Reply to Marom et al.: Mitochondrial panmixia in dromedaries predates ancient caravan trading

Pamela A Burger a,1, Joris Peters b,c, Peter Magee d, Olivier Hanotte e
PMCID: PMC4987816  PMID: 27486242

In their note, Marom et al. (1) correctly point out that the phylogeographic pattern emerging from the (mito)genetic signatures in modern dromedary breeds and ancient wild and domestic dromedaries may help illuminate the organization of caravan trade. With the latter not being the focus of our paper, however, we did not address this aspect in full detail but concluded that transcontinental and crosscontinental transportation of bulk goods using dromedaries would offer the most plausible explanation for the lack of patterning in our data (2). As far as we understand, the authors do not challenge our conclusions but support our argument that camel caravans played a role in dispersal and genetic admixture.

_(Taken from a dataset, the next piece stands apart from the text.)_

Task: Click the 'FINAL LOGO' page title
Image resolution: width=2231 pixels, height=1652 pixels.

Few historical sources detail trade and pilgrim routes and the organization of caravans through the desert landscapes of the Arabian Peninsula, but obviously several north–south routes existed (3).

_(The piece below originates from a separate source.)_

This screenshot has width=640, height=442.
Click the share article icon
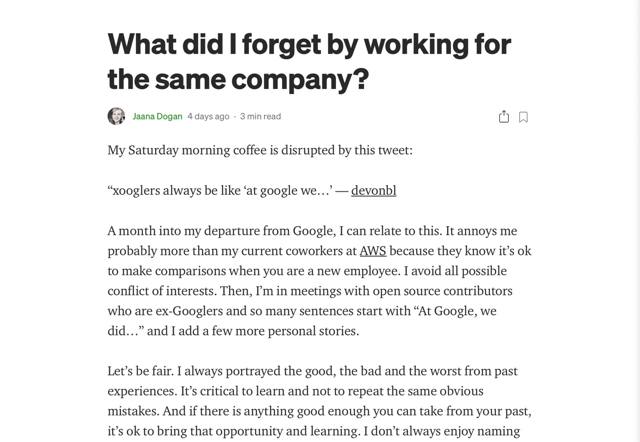(x=504, y=116)
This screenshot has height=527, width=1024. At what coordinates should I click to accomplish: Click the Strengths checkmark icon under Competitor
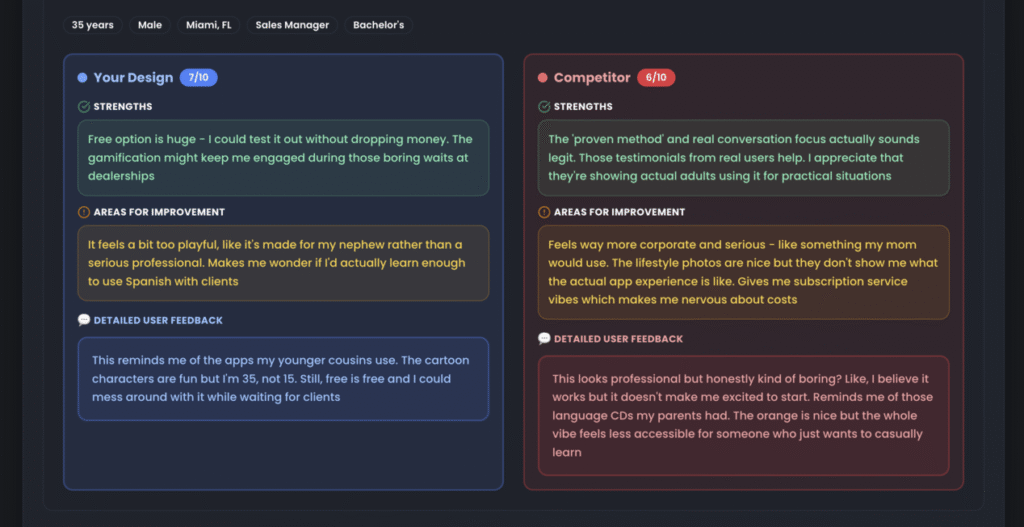tap(544, 107)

According to Marom et al. (1), camel caravans were already used from ∼15th century BCE. They cite the study of the camel remains from Tell Jemmeh (4) and correlate caravan trade with the rise of city-states in the oases of Arabia. Apart from a small Chalcolithic deposit with no camel bones at all, the mound of Tell Jemmeh was continuously inhabited from the Middle Bronze Age to the Hellenistic period. The earliest camel finds come from strata dating to the 14th or 13th centuries BCE, but apart from stratigraphic considerations, further data are not provided to support this early date. Moreover, diachronic skeletal distribution (4) shows that, at Tell Jemmeh, 98.5% of the camel remains postdate 700 BCE and that the few Late Bronze Age finds reported include small skeletal elements (carpal, fibula, phalanx 2) or fragments, which we believe could easily represent intrusive specimens. Here, we recall the studies by Grigson (5), which addressed the problems with early dates for camel finds from the Near East, and by Magee (6), which noted a compelling lack of archaeological and archaeozoological evidence for camel-borne trade before 1000 BCE.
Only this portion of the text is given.